Nello studio delle politiche gli attori di policy (individuali o collettivi), sono proprio gli elementi che caratterizzano il decorso della politica, con le loro interpretazioni, i loro ruoli, le loro azioni e interazioni.
Per semplificare l'esposizione, gli attori vengono riuniti in due grandi classi: le immagini "monocentriche" e quelle "policentriche".
Rientrano nel primo tipo tutti quei modelli che si basano sulla possibilità di indicare una categoria dominante di policy makers, sia essa identificata con il ceto politico, con le organizzazioni degli interessi, o con la burocrazia. Le immagini "monocentriche" godono di una forte legittimazione essendo collegate alle teorie normative della democrazia, secondo le quali le principali scelte pubbliche devono essere compiute da politici eletti in una libera competizione da cittadini informati sulle varie alternative da essi proposte.
Nel contesto italiano, questo concetto tende ad assumere un segno negativo, dato che molti autori ne accostano il significato a quello di "partitocrazia" dove con ciò si intende denunciare l'uso distorto a fini di parte che i politici fanno delle risorse pubbliche, delle cariche negli Enti statali ai finanziamenti per le grandi opere civili, ponendo con ciò l'attenzione su fenomeni quali il clientelismo o la vera e propria corruzione.

» **MATERIALE**:
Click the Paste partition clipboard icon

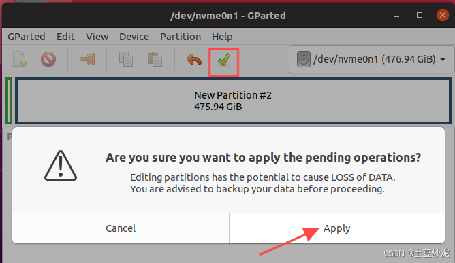click(155, 59)
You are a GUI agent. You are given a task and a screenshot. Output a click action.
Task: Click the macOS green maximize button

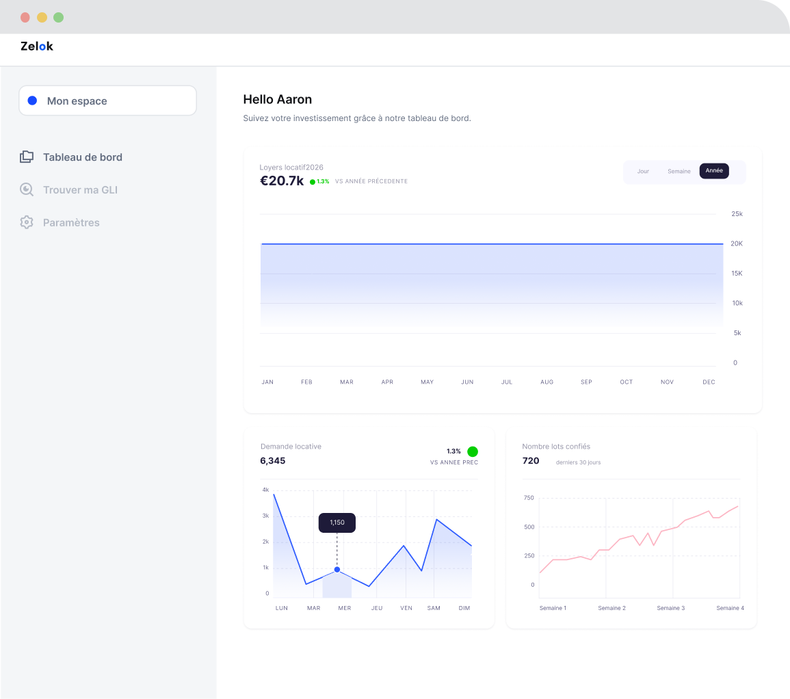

» **CONSEGNA 1**:
Trascrivi dal testo sugli attori di policy tutto ciò che va da "Rientrano nel primo" fino a "da essi proposte.".
» **CONSEGNA 2**:
Elenca le categorie che, nel testo sugli attori di policy, i modelli monocentrici possono indicare come categoria dominante di policy makers.
Il materiale non è necessario.

» **RISPOSTA 1**:
Rientrano nel primo tipo tutti quei modelli che si basano sulla possibilità di indicare una categoria dominante di policy makers, sia essa identificata con il ceto politico, con le organizzazioni degli interessi, o con la burocrazia. Le immagini "monocentriche" godono di una forte legittimazione essendo collegate alle teorie normative della democrazia, secondo le quali le principali scelte pubbliche devono essere compiute da politici eletti in una libera competizione da cittadini informati sulle varie alternative da essi proposte.

» **RISPOSTA 2**:
- il ceto politico
- le organizzazioni degli interessi
- la burocrazia